A “lost” screenplay co-written by Stanley Kubrick in 1956 has been unearthed.
Burning Secret, penned by Kubrick and novelist Calder Willingham, was adapted from a 1913 novella by Viennese author Stefan Zweig. It was originally planned as Kubrick’s next film following his noir classic The Killing. However, Kubrick and Willingham instead collaborated on the anti-war film Paths of Glory.
While Kubrick historians knew about the filmmaker’s intention to make Burning Secret, they didn’t know that he had written a 100-page screenplay for the film. The screenplay was stamped by the MGM script department in October 1956 and subsequently forgotten until it was rediscovered by film historian Nathan Abrams, who found the screenplay while doing research on Kubrick for an upcoming book, the Guardian reports.
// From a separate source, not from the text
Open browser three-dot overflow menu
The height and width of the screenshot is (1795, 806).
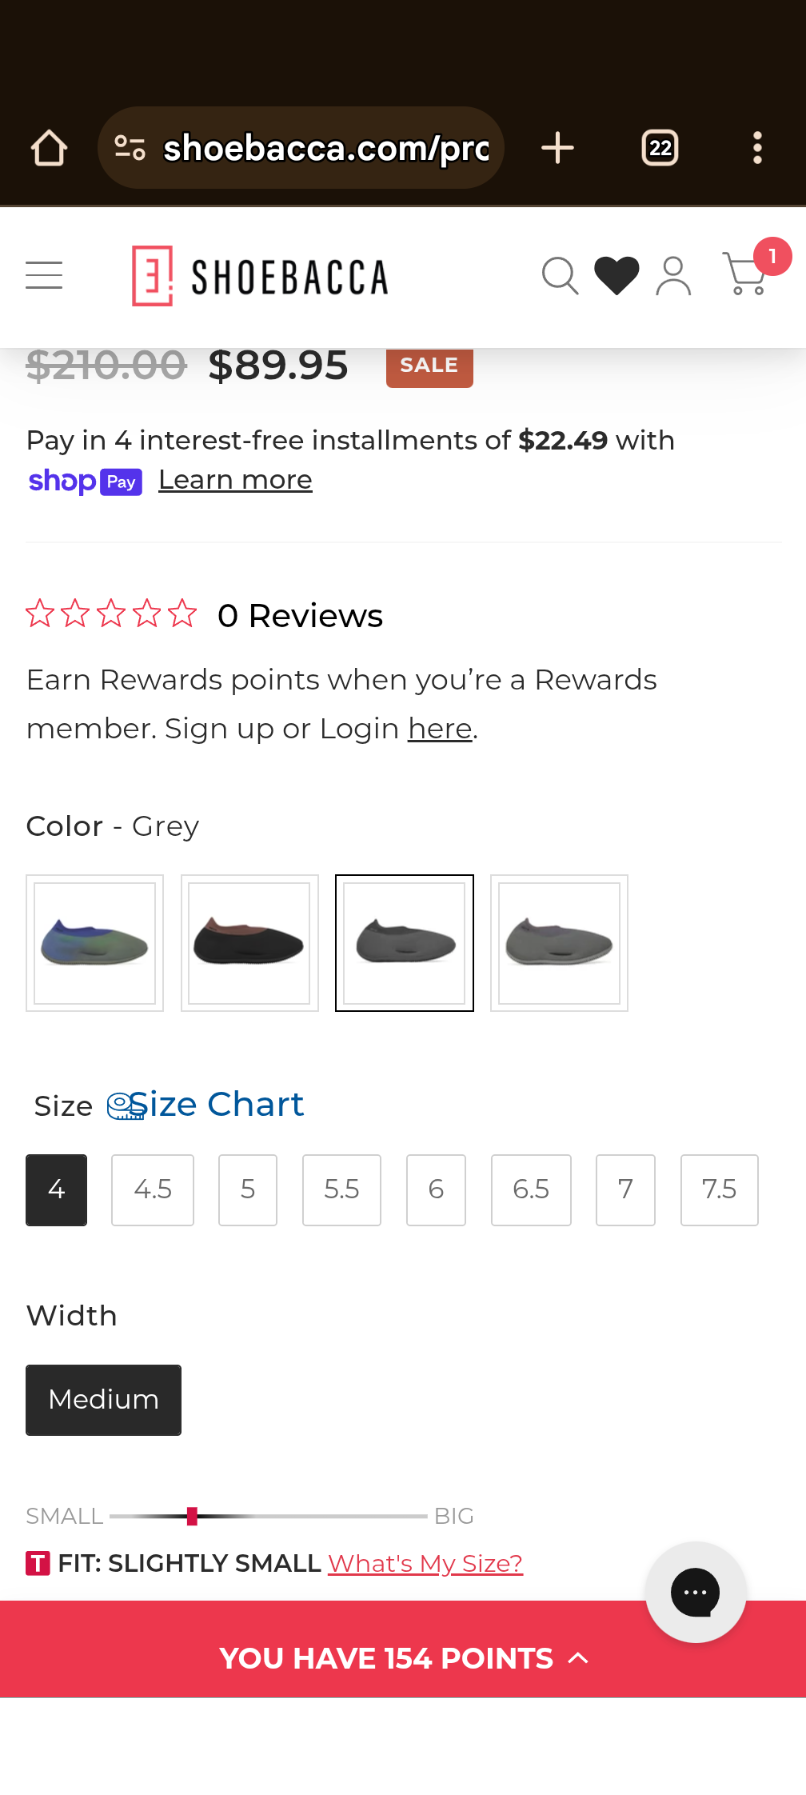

Abrams describes Burning Secret as “the inverse of Lolita,” the Vladimir Nabakov novel that Kubrick adapted in 1962 following a recommendation from Willingham.
“The child acts as an unwitting go-between for his mother and her would-be lover, making for a disturbing story with sexuality and child abuse churning beneath its surface,” Abrams said of the film’s plot, adding that it would have been “too risqué” for 1956.
Burning Secret isn’t the first project worked on by Kubrick to reach the big screen after his 1999 death. In 2001, Steven Spielberg released A.I., which Kubrick purchased the story rights to in 1969 and worked on for decades before handing off the project to Spielberg in 1995.
While Kubrick never made Burning Secret, the director’s one-time location scout Andrew Birkin later adapted the novella for a 1988 feature film titled Burning Secret. That adaptation didn’t make use of the Kubrick/Willingham script, which is currently owned by the son of one of Kubrick’s collaborators, the Guardian reports.